I’m not normally the kind of dad who has designs on my children’s career or life choices once they get out on their own. I simply hope to make men out of them and then let God call them into service to the Kingdom. To that end, I am doing whatever I can to raise Godly men(a term I consider to be redundant), and will encourage all of my sons (and both of my daughters) to spend some time at the academy.
The ALERT academy was founded upon the realization that 100 years ago, boys aspired to manhood, not extended adolescence. Our grandfathers, at age 18, could build things, fix things, hunt, fish, skin, trap, and take care of themselves like men. By contrast, it seems today’s high school grads are more likely to be experts at playing HALO or Minecraft, but little else. Americans today spend 25 billion dollars per year on video games – coincidentally the same number of hours spent on facebook annually. ALERT set out to change that by giving men the skills to make them confident, competent and spiritually mature leaders in the real world. Their first responder training makes them especially helpful in any kind of crisis, and well inured to challenging circumstances.
In addition to the one-year course for men, ALERT hosts an annual one-month summer course called “Quest” for boys aged 14-16 who want a taste of what the full ALERT responder course has to offer. Last year my oldest son attended this course, and even in one month’s time, I was impressed at the air of quiet competence he developed while there.

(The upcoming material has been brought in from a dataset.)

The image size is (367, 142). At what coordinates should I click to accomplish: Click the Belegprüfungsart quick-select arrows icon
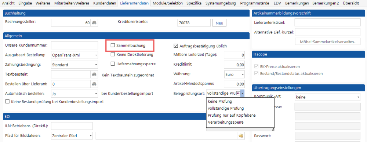point(238,93)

For girls, there is a one-month summer course called STEP, which stands for “Skills Training for Emergency Preparedness.” It teaches a range of similar subjects in a female-only environment. Our sixteen-year-old daughter attended somewhat reluctantly, but afterwards had this to say about the experience:
“At STEP I got more than just survival training and life skills, I learned the importance of teamwork and getting along with a big group of people. Through daily devotionals and sessions, I learned so much about God and how big He really is. I made great friends at STEP and I’m excited to go back for STEP Advanced.”
The cost of the full year course ranges between seven and seventeen thousand dollars for the year, including tuition, room and board. The price depends on the advanced skills the responder chooses to pursue. The course is broken up into three phases, and some attend just for the initial “basic” portion of the year. The men wear uniforms, carry rank, live in barracks and do PT daily while at the training academy, but with the exception of the Law Enforcement track do no training with weapons or hand-to-hand combat. That’s something I’d like to see added if they could find a good instructor. Every stage of the training is based around a solid Biblical curriculum that, by the end of the course, gives each man a grounding in the principles of Godly manhood.
I’ve now visited the ALERT campus several times, and always come away astounded by the men and the program. We have decided as a family to support ALERT with our donations as well as by sending our children there, because we want to see this program succeed, and believe it is worth every penny, and then some.
About a third of those who graduate from ALERT go on to join the military. Another third enter the mission field, and the rest move on to other endeavors. No matter what they choose, however, they will have garnered a tremendous skill set in a positive-pressure environment, and will be ready to face whatever the future holds.
In the Army I learned the maxim, “The more you carry in your head, the less you must carry on your back.” Training my sons in emergency preparedness gives them a great head start on developing a full set of survival skills. And unfortunately, I fear they’ll need it sooner rather than later.